• [Saved entries]
__________

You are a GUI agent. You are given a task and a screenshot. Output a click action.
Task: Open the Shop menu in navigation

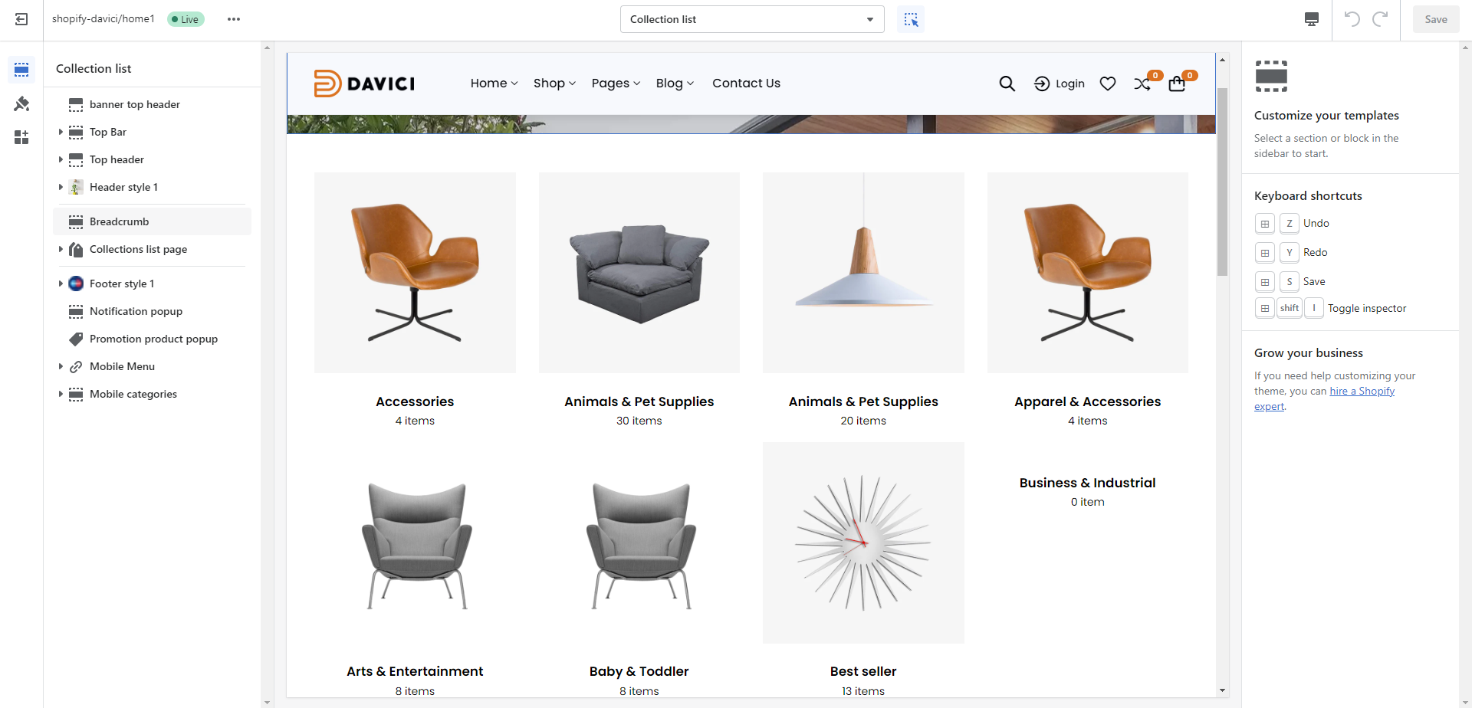(554, 84)
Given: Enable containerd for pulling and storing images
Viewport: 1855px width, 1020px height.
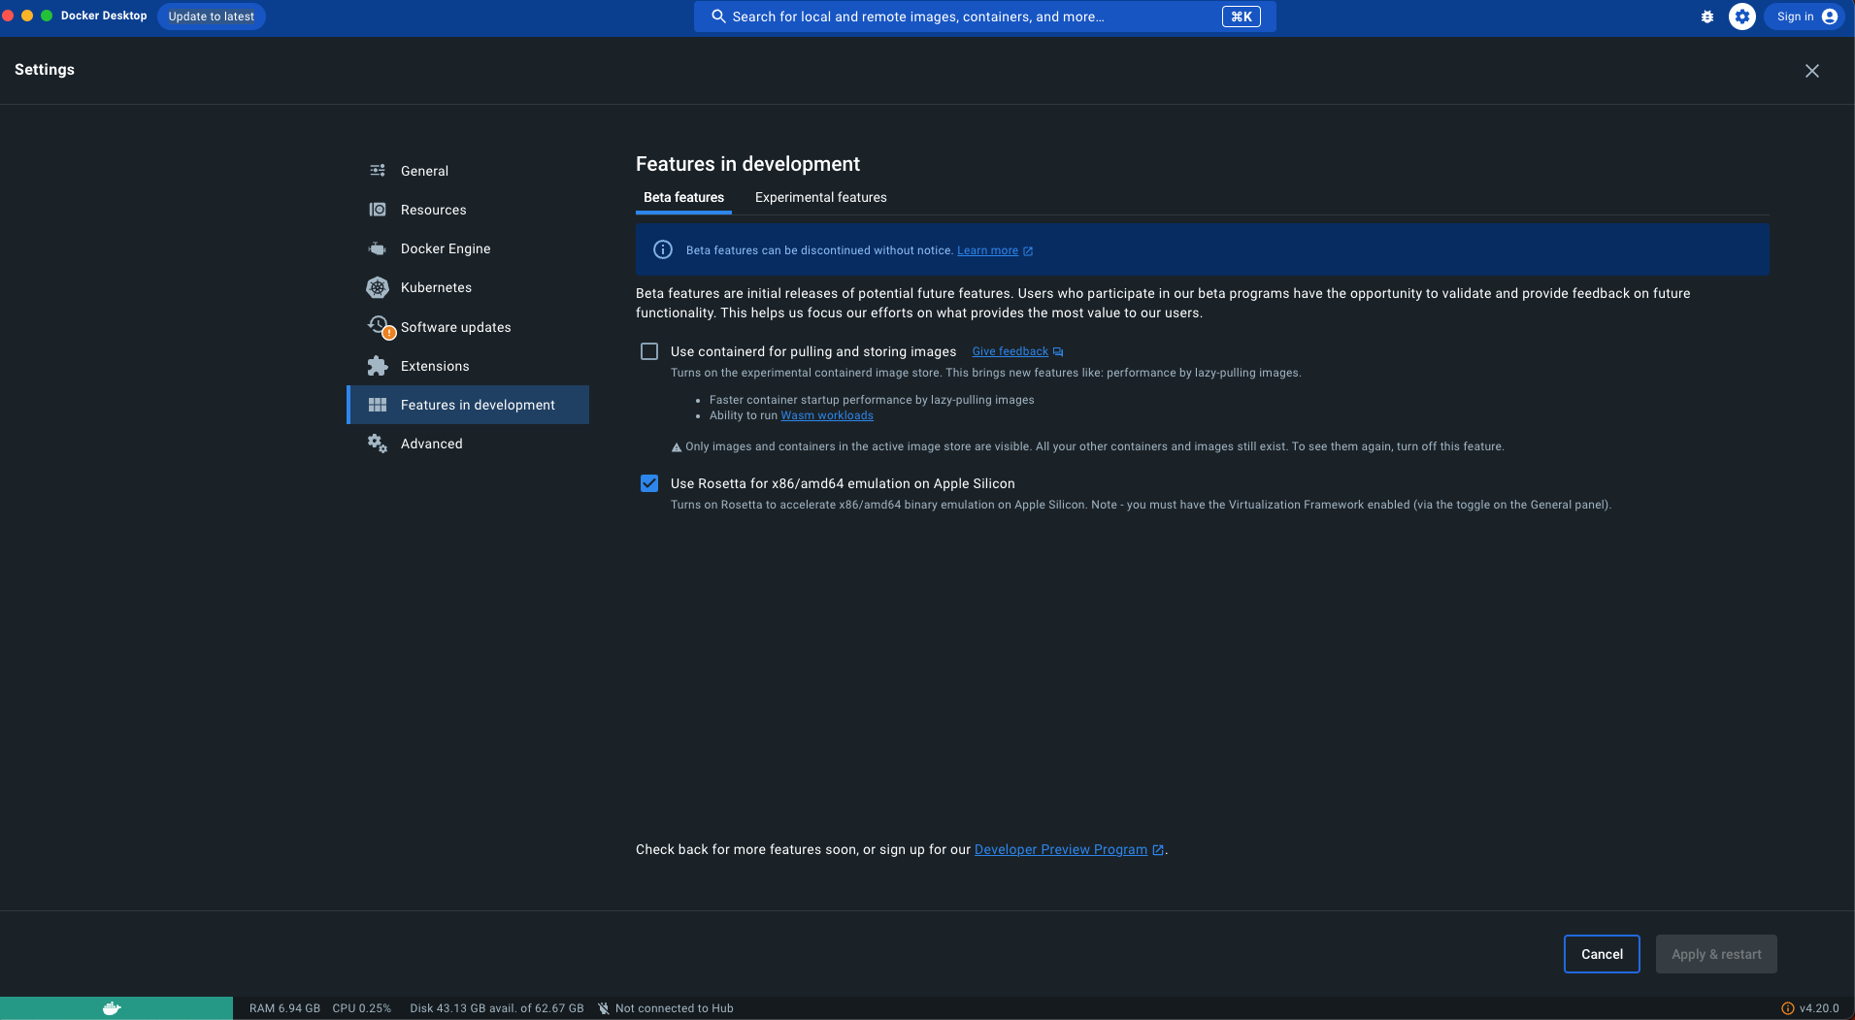Looking at the screenshot, I should tap(649, 351).
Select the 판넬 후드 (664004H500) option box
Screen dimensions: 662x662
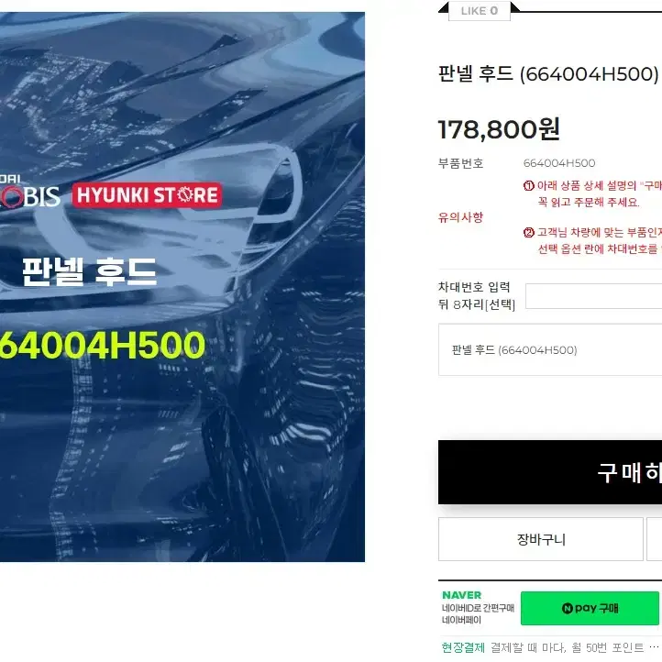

__________

• [Task item]
Please print every record exactly, leaving out the pictures.

• [Exercise solution]
You are a GUI agent. You are given a task and a screenshot. Output a click action.
Task: Open the Shop menu in navigation

(554, 84)
Given: Enable containerd for pulling and storing images
Viewport: 1855px width, 1020px height.
Looking at the screenshot, I should tap(649, 351).
Select the 판넬 후드 (664004H500) option box
Screen dimensions: 662x662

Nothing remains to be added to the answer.